__Written problem 1__:
Restate the entries word for word, everything from the start of the entries down to the line containing "pos(70,457)", with both of those lines included.

── Document passage ──

# New 55g low-tech tank (cycling)



## novato (Aug 22, 2019)

Very nice, with decent growth it will look spectacular.
I don't think I'd be confident with the last 4 or so plants in a sand substrate with a marineland light. I'll be following to see how they do. Thinking of converting my 75 g to a low tech soil-less anubias/java fern tank.


----------



## FishBR (Sep 2, 2014)

novato said:


> Very nice, with decent growth it will look spectacular.
> I don't think I'd be confident with the last 4 or so plants in a sand substrate with a marineland light. I'll be following to see how they do. Thinking of converting my 75 g to a low tech soil-less anubias/java fern tank.



Thanks. About the last 4 plants in the list:


Hades and Mini Bolbitis are not planted in the sand, but attached to the driftwood.


Water Wisteria is the only plant not doing well. It started to melt after I planted it in the sand. I am leaving the surviving leaves floating in the tank. Will see if they survive.



Hygrophila Angustifolia is the only of the four that remains planted. Let's see how it will do. Anybody else with experience with it?


----------



## novato (Aug 22, 2019)

I actually think I have that in my 6g sand only. Pbly half the substrate is mulm though 😎
The sword plant is the one I was thinking needed soil, along with the hygro and wisteria.


----------



## Blackheart (Jul 5, 2011)

Tank looks good. Needs more plants though! I must be one of the only ones on here who actually likes 55 gallon tanks. Well, obviously you must like them too lol

Any plans for fish? I think something like a huge school of Bloodfin or Rummy Nose Tetras would look great in there.


----------



## FishBR (Sep 2, 2014)

novato said:


> I actually think I have that in my 6g sand only. Pbly half the substrate is mulm though 😎
> The sword plant is the one I was thinking needed soil, along with the hygro and wisteria.
> View attachment 902775



Yes, that looks like it. Thanks for sharing the pic. Nice tank! Let's see how the Echinodorus and the Hygro will do with a sand substrate.

───

__Written problem 2__:
Quote the full forum thread about the new 55-gallon low-tech tank exactly.

── Data to process ──

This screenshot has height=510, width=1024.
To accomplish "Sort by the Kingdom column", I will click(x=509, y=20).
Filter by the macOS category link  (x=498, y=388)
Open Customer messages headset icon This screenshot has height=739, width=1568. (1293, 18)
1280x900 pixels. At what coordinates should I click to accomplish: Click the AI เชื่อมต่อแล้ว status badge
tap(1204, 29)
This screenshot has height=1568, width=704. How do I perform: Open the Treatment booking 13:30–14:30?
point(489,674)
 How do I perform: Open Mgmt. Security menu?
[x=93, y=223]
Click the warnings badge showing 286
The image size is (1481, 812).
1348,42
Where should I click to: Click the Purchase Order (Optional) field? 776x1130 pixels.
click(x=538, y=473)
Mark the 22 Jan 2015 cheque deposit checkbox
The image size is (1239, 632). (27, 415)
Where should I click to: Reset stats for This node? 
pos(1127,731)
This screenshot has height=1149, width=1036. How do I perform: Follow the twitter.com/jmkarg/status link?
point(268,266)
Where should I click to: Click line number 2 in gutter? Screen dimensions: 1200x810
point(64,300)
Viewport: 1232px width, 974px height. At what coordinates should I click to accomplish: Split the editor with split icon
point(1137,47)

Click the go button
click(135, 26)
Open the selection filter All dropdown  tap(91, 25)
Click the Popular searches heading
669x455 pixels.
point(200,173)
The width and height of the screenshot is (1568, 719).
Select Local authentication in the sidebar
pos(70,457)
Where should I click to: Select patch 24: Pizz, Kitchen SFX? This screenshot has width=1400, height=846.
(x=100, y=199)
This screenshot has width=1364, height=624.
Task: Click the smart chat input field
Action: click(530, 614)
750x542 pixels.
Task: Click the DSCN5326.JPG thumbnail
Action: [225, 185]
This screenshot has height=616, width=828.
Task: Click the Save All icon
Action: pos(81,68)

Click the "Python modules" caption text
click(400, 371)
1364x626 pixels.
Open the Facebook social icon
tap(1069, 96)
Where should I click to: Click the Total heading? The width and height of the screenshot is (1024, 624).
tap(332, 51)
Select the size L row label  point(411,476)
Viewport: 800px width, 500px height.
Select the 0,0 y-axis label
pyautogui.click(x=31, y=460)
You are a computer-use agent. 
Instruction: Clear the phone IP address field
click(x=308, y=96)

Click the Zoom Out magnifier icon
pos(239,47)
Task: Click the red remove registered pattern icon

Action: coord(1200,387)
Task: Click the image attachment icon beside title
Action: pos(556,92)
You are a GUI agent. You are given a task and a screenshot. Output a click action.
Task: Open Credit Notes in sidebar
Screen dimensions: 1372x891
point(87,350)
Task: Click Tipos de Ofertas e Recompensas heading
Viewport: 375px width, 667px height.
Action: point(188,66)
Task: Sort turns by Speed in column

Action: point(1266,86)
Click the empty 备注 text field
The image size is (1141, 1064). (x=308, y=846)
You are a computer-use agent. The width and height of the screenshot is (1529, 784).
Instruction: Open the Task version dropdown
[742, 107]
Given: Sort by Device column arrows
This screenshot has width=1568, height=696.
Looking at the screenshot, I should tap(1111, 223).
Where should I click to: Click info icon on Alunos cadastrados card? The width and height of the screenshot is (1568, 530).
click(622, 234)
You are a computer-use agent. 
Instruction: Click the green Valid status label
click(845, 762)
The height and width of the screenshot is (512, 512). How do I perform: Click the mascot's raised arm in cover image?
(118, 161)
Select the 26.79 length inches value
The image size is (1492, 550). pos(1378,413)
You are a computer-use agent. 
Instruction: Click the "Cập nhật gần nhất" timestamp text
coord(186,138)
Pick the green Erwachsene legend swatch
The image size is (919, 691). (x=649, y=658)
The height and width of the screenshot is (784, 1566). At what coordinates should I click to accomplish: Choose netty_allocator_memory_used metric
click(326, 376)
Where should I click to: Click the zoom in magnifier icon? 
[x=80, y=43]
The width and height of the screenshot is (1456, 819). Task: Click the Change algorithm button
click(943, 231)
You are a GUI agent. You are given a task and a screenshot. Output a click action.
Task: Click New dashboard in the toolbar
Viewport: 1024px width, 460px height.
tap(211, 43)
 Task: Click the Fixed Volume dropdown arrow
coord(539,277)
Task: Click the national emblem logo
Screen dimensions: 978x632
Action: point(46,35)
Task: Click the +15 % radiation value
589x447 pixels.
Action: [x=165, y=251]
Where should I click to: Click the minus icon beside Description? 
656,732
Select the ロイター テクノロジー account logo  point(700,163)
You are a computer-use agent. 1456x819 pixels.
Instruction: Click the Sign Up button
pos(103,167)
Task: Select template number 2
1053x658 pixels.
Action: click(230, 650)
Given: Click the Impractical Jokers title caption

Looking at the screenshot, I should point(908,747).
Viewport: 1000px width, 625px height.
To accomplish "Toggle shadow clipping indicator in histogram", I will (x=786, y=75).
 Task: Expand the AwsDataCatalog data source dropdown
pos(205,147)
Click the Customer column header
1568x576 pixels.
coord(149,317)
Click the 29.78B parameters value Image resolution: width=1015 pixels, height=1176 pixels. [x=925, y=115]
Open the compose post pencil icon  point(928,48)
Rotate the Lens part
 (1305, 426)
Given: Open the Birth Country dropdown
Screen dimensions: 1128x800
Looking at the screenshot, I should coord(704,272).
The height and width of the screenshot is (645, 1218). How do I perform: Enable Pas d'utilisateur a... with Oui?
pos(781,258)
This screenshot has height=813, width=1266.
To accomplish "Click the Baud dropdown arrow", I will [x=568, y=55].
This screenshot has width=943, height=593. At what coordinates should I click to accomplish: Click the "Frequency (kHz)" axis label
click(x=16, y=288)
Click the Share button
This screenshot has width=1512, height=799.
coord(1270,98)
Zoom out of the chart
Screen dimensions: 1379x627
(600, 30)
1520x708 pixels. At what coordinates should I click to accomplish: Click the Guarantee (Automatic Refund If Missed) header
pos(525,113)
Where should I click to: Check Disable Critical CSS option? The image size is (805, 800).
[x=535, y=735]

───

__Response 1__:
This screenshot has height=510, width=1024.
To accomplish "Sort by the Kingdom column", I will click(x=509, y=20).
Filter by the macOS category link  (x=498, y=388)
Open Customer messages headset icon This screenshot has height=739, width=1568. (1293, 18)
1280x900 pixels. At what coordinates should I click to accomplish: Click the AI เชื่อมต่อแล้ว status badge
tap(1204, 29)
This screenshot has height=1568, width=704. How do I perform: Open the Treatment booking 13:30–14:30?
point(489,674)
 How do I perform: Open Mgmt. Security menu?
[x=93, y=223]
Click the warnings badge showing 286
The image size is (1481, 812).
1348,42
Where should I click to: Click the Purchase Order (Optional) field? 776x1130 pixels.
click(x=538, y=473)
Mark the 22 Jan 2015 cheque deposit checkbox
The image size is (1239, 632). (27, 415)
Where should I click to: Reset stats for This node? 
pos(1127,731)
This screenshot has height=1149, width=1036. How do I perform: Follow the twitter.com/jmkarg/status link?
point(268,266)
Where should I click to: Click line number 2 in gutter? Screen dimensions: 1200x810
point(64,300)
Viewport: 1232px width, 974px height. At what coordinates should I click to accomplish: Split the editor with split icon
point(1137,47)

Click the go button
click(135, 26)
Open the selection filter All dropdown  tap(91, 25)
Click the Popular searches heading
669x455 pixels.
point(200,173)
The width and height of the screenshot is (1568, 719).
Select Local authentication in the sidebar
pos(70,457)

__Response 2__:
# New 55g low-tech tank (cycling)



## novato (Aug 22, 2019)

Very nice, with decent growth it will look spectacular.
I don't think I'd be confident with the last 4 or so plants in a sand substrate with a marineland light. I'll be following to see how they do. Thinking of converting my 75 g to a low tech soil-less anubias/java fern tank.


----------



## FishBR (Sep 2, 2014)

novato said:


> Very nice, with decent growth it will look spectacular.
> I don't think I'd be confident with the last 4 or so plants in a sand substrate with a marineland light. I'll be following to see how they do. Thinking of converting my 75 g to a low tech soil-less anubias/java fern tank.



Thanks. About the last 4 plants in the list:


Hades and Mini Bolbitis are not planted in the sand, but attached to the driftwood.


Water Wisteria is the only plant not doing well. It started to melt after I planted it in the sand. I am leaving the surviving leaves floating in the tank. Will see if they survive.



Hygrophila Angustifolia is the only of the four that remains planted. Let's see how it will do. Anybody else with experience with it?


----------



## novato (Aug 22, 2019)

I actually think I have that in my 6g sand only. Pbly half the substrate is mulm though 😎
The sword plant is the one I was thinking needed soil, along with the hygro and wisteria.


----------



## Blackheart (Jul 5, 2011)

Tank looks good. Needs more plants though! I must be one of the only ones on here who actually likes 55 gallon tanks. Well, obviously you must like them too lol

Any plans for fish? I think something like a huge school of Bloodfin or Rummy Nose Tetras would look great in there.


----------



## FishBR (Sep 2, 2014)

novato said:


> I actually think I have that in my 6g sand only. Pbly half the substrate is mulm though 😎
> The sword plant is the one I was thinking needed soil, along with the hygro and wisteria.
> View attachment 902775



Yes, that looks like it. Thanks for sharing the pic. Nice tank! Let's see how the Echinodorus and the Hygro will do with a sand substrate.